Fragt man die Ortsbürgermeister aus Nettlingen oder Barver, hört man aus der Bevölkerung nur positive Rückmeldungen zu Tante Enso. Aber es gibt auch andere Stimmen. So hatte sich in Barver der Betreiber der örtlichen Tankstelle kritisch geäußert, da er um die Umsätze aus dem Verkauf von Waren in seinem Tankstellenshop fürchtete. „Mein Umsatz ist noch einmal deutlich gesunken, aber ob es an Tante Enso liegt, weiß ich natürlich nicht“, sagt Stefan Hildebrand, der die Tankstelle an der B214 seit fast 20 Jahren führt. „Erst Corona und Energiekrise und jetzt E-Autos und Sprit sparen – das Geschäft ist gerade noch so rentabel.“

Wird das Konzept von Tante Enso in den Orten, um die größere Ketten seit Jahren einen Bogen machen, auch wirtschaftlich aufgehen? „Wenn täglich etwa hundert Menschen ihren Einkauf bei uns erledigen, dann trägt sich der Markt im Ort“, sagt Tante Enso-Pressesprecherin Jessica Renziehausen.
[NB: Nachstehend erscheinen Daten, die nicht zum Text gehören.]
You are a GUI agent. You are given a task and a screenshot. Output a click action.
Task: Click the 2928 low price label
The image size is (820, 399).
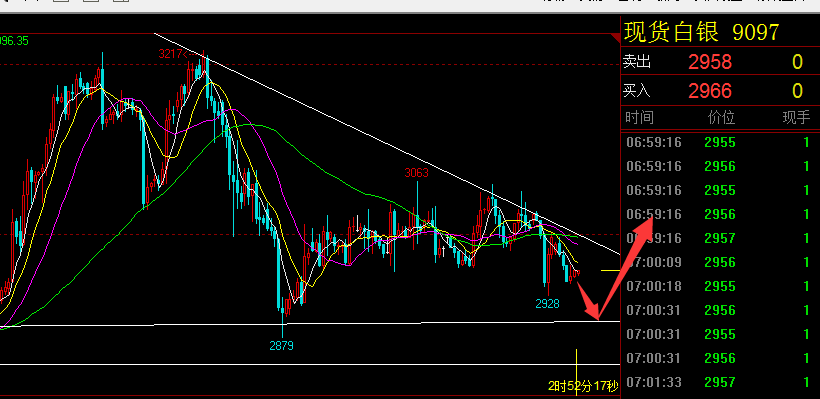548,303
Die Märkte vor Ort mögen ungern konkrete Zahlen nennen. Aber das Konzept scheint aufzugehen. „Bislang mussten wir noch keinen Tante Enso schließen“, sagt Renziehausen. Im Gegenteil: in 50 weiteren Dörfern sollen bald Märkte öffnen. Es könnte was werden mit Tante Enso und dem Dorf.

Enso wurde 2016 in Bremen gegründet und hat heute rund 300 Beschäftigte. Den ersten Tante Enso-Markt eröffnete das Unternehmen 2019, heute sind es bereits mehr als 50 in Deutschland, allein acht in der IHK-Region (Schwiegershausen, Bilshausen, Aschen, Barver, Nettlingen, Neuenkirchen, Barenburg, Siedenburg).

Jetzt Artikel teilen!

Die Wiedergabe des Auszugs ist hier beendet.